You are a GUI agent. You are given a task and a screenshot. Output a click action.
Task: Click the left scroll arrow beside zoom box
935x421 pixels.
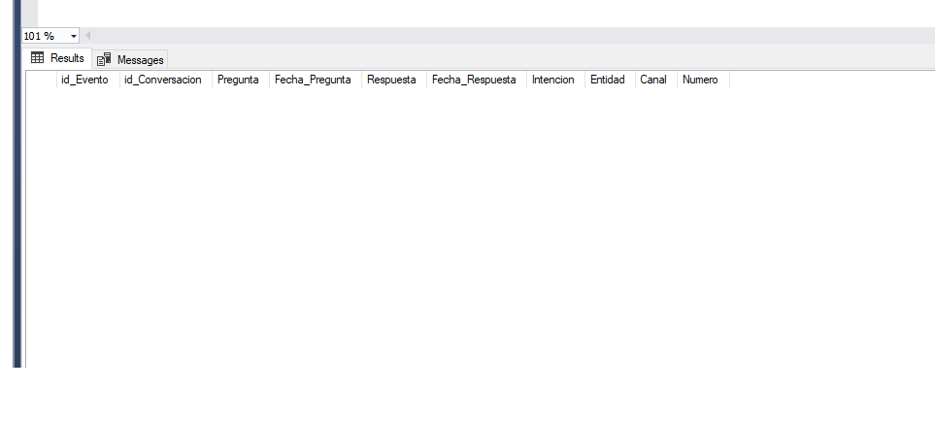coord(88,36)
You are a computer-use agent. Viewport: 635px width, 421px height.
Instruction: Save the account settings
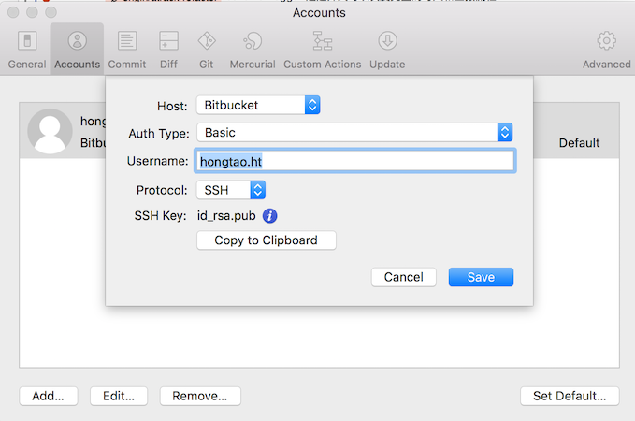pos(481,277)
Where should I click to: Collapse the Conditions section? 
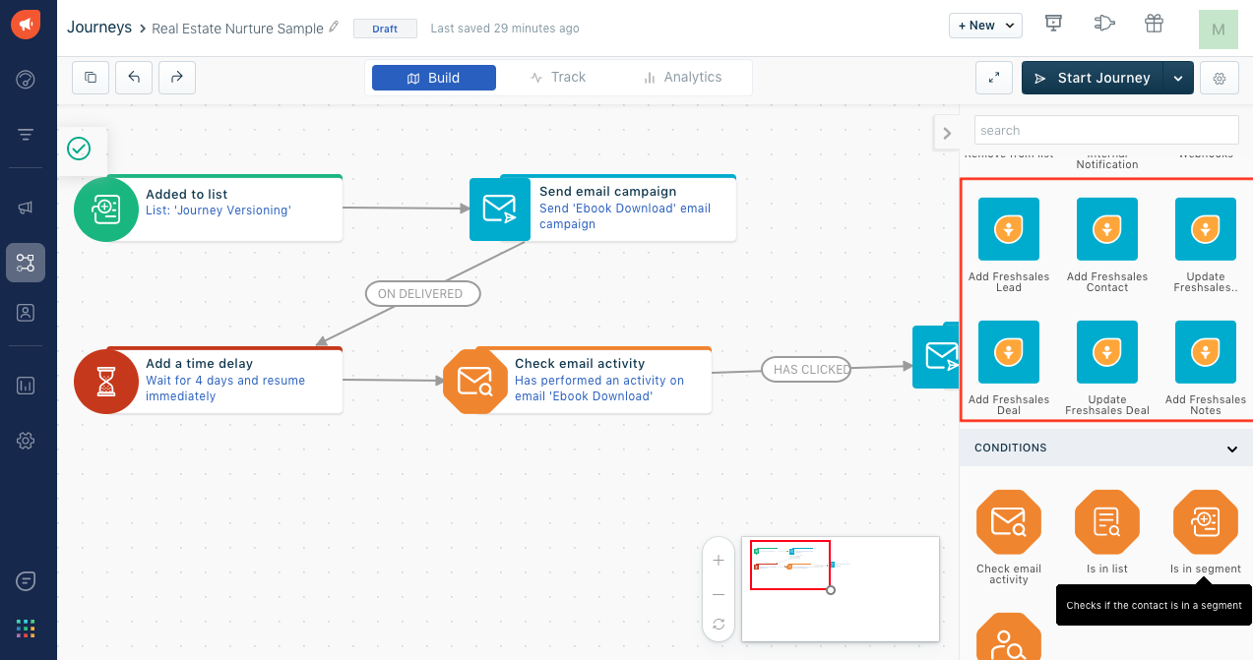pos(1231,448)
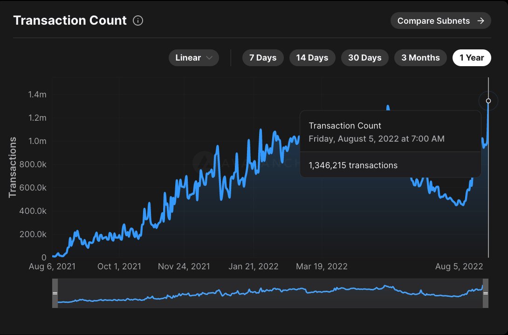Switch to the 1 Year tab
Viewport: 508px width, 335px height.
tap(472, 58)
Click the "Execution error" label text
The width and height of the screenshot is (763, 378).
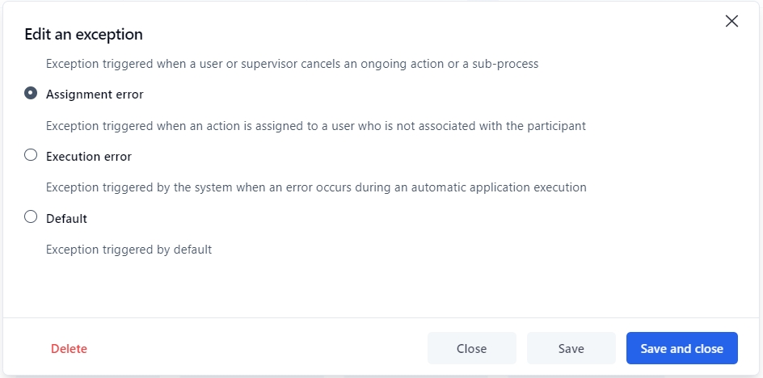(x=89, y=156)
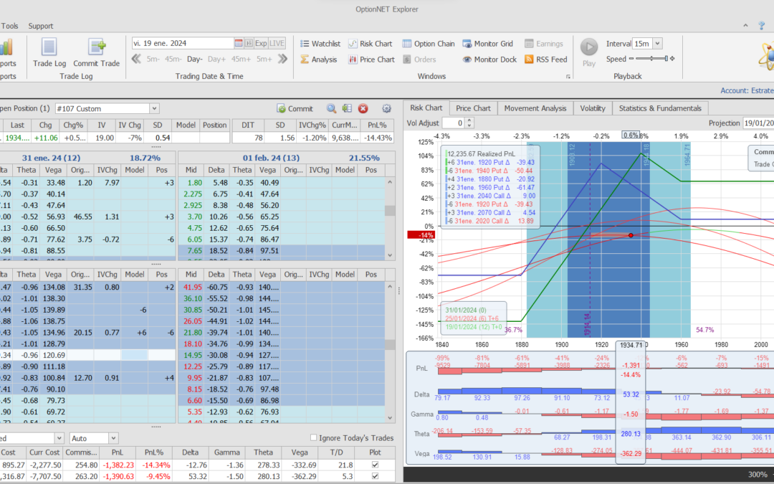The width and height of the screenshot is (774, 484).
Task: Click the magnifier search icon beside Commit
Action: click(331, 108)
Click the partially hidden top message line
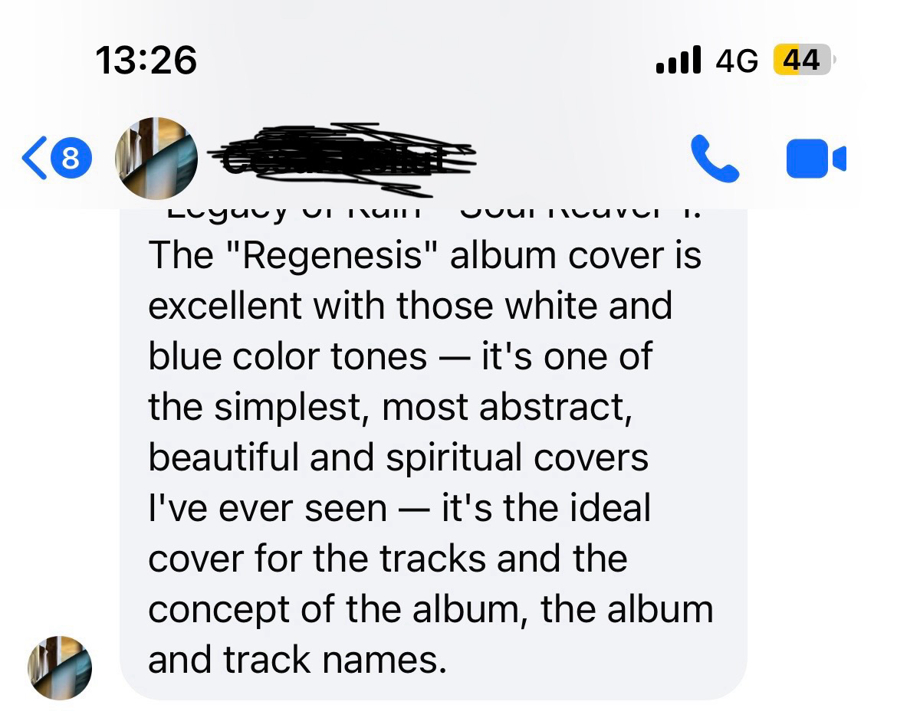 click(x=434, y=213)
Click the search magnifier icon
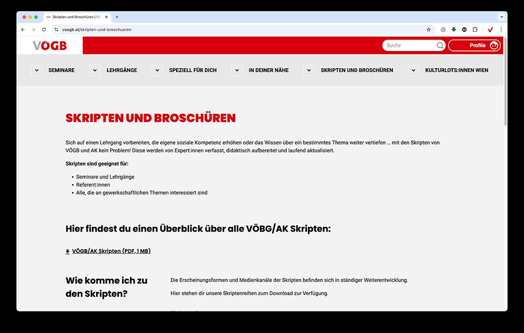 pos(440,45)
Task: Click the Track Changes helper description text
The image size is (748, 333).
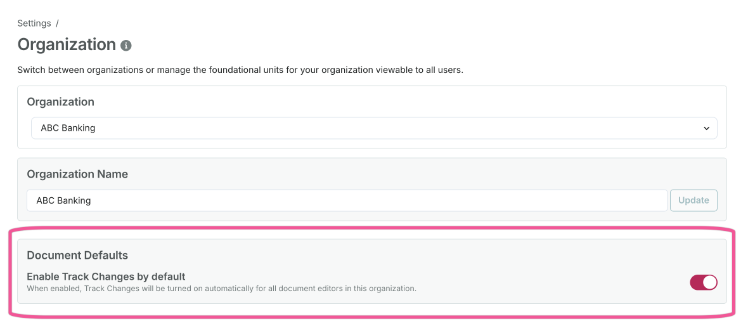Action: pos(221,289)
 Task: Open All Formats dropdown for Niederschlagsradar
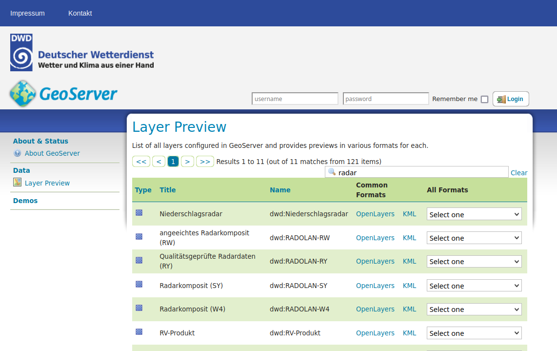pyautogui.click(x=474, y=214)
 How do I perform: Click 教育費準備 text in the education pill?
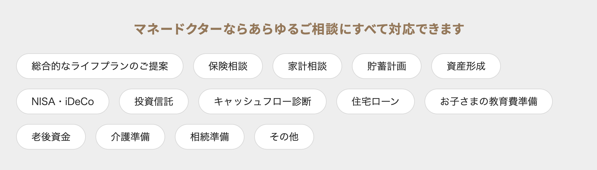pyautogui.click(x=513, y=101)
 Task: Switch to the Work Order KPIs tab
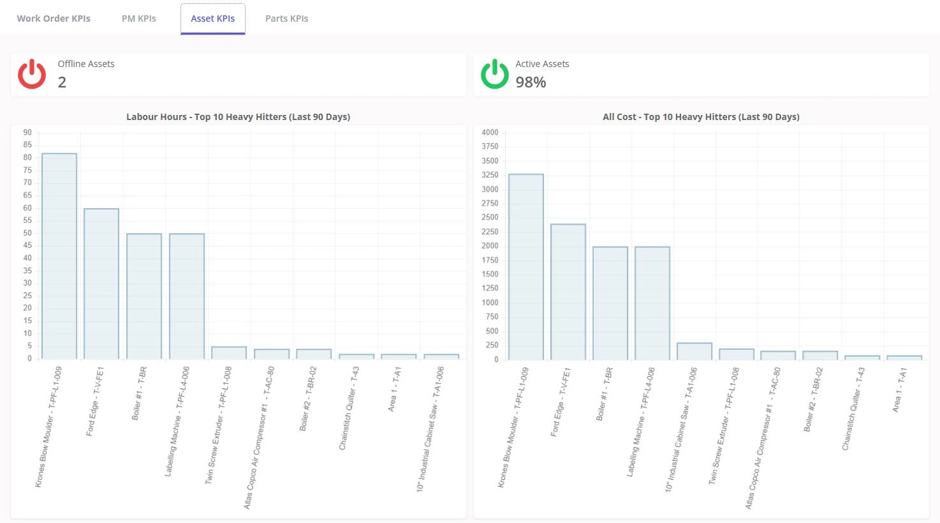coord(54,19)
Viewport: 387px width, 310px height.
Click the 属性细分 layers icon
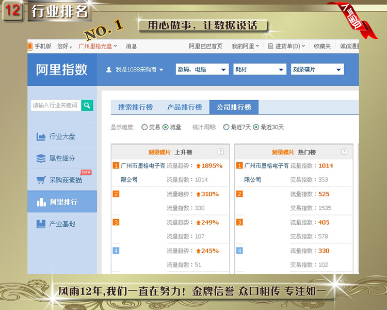point(41,159)
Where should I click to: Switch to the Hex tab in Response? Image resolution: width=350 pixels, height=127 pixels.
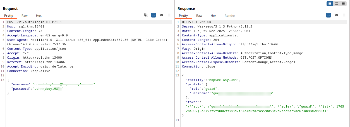pos(214,16)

> **What to do**
Nothing but the lines from the one containing "Task: Click the Track" to the last line of the records should be returned, exactly as they appear and without pictures.

> **Exercise output**
Task: Click the Track Changes helper description text
The image size is (748, 333).
Action: pos(221,289)
 Task: Open All Formats dropdown for Niederschlagsradar
pyautogui.click(x=474, y=214)
 How do I perform: Click 教育費準備 text in the education pill?
pyautogui.click(x=513, y=101)
 Task: Switch to the Work Order KPIs tab
coord(54,19)
Viewport: 387px width, 310px height.
Click the 属性细分 layers icon
point(41,159)
Where should I click to: Switch to the Hex tab in Response? Image resolution: width=350 pixels, height=127 pixels.
pos(214,16)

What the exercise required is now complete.